The increasing restrictions upon the use of potable water for irrigating golf courses are a concern in many parts of the world. The most up-to-date irrigation systems with built in weather stations are a positive move towards better water conservation. But, asks Gordon Jaaback, consultant agronomist, are they successful? – And are course managers fully aware of all the factors that determine the planning of an irrigation programme? An old golf iron shaft with a notch ground out in the bottom 75mm for use as a soil probe is an invaluable tool that should be used daily in the critical weeks of an hot summer
Daily light sprinkling
Applying light sprinkling for five to ten minutes daily during the hot summer is a pretty common approach. If part-circle sprinklers around a green of 500 sq. m. deliver about 2.4 l/sec for 5minutes every day – provided the distribution pattern is even – this would apply approximately 2mm precipitation. Does anyone believe that this amount of water can penetrate the thatch normally expected on a golf green? – and what proportion of that 2mm is lost by evaporation and so is unavailable to the turfgrass plant?
Water losses can be categorised in three ways:
A simple water balance
Monitoring a water balance in the green is a logical consideration if you want to keep pace with daily performance – much the same as monitoring a bank balance of your funds. However, this can become very technical.

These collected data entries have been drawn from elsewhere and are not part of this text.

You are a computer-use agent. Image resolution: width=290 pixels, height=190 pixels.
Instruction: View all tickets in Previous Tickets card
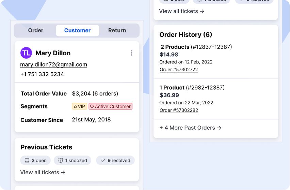(43, 172)
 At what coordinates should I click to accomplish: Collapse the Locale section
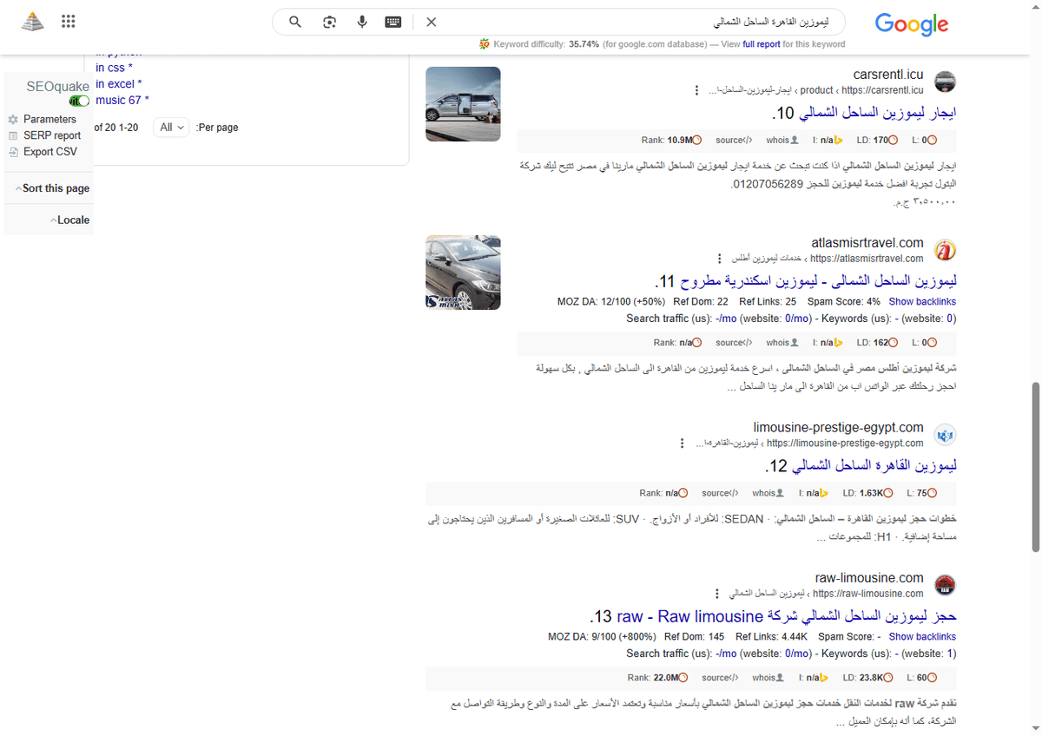[72, 220]
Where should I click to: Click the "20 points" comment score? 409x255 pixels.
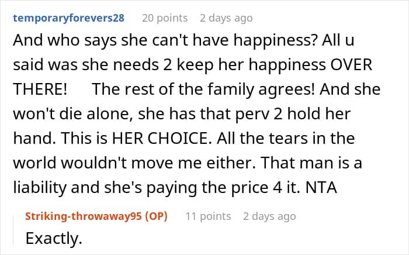[x=165, y=18]
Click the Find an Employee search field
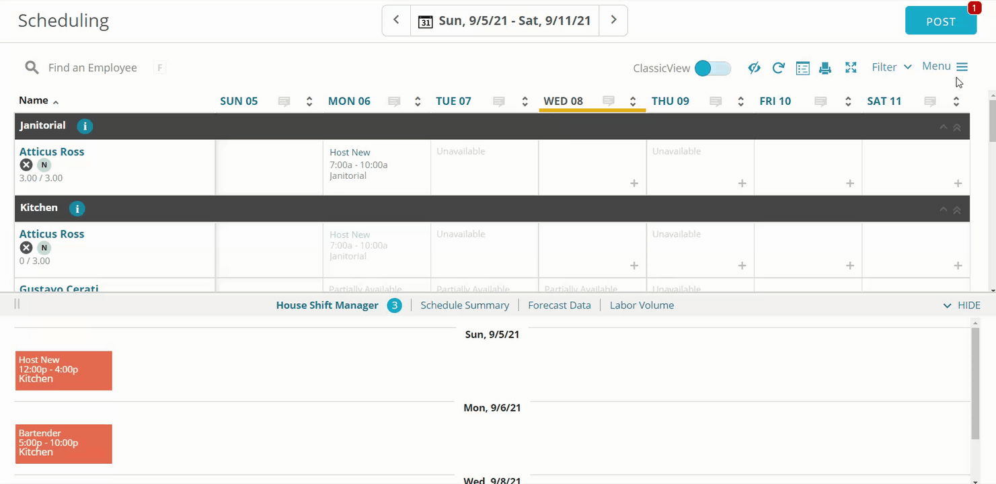The height and width of the screenshot is (484, 996). pyautogui.click(x=93, y=68)
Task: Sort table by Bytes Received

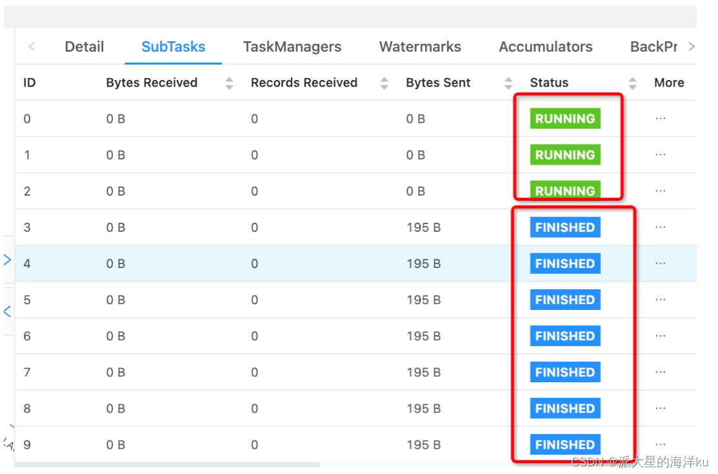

The recording of daily rainfall requirement – particularly the intensity – is vital. It is important here to gauge the effective rainfall after allowing for runoff. Actual ET losses are often not correctly assessed by weather stations but even without this equipment rough approximations can be adequate.
The precipitation applied by irrigation can be satisfactorily approximated for the time spent sprinkling. For practical purposes and without getting involved in regular weather measurements the following are some basic assumptions that can give a good idea of the water regime to the depth of the roots.
At least with appreciation of these estimates a good idea of the moisture regime to the depth of the roots is possible. More importantly it gives an indication of whether there is a build up of excess water or a chronic shortage is developing.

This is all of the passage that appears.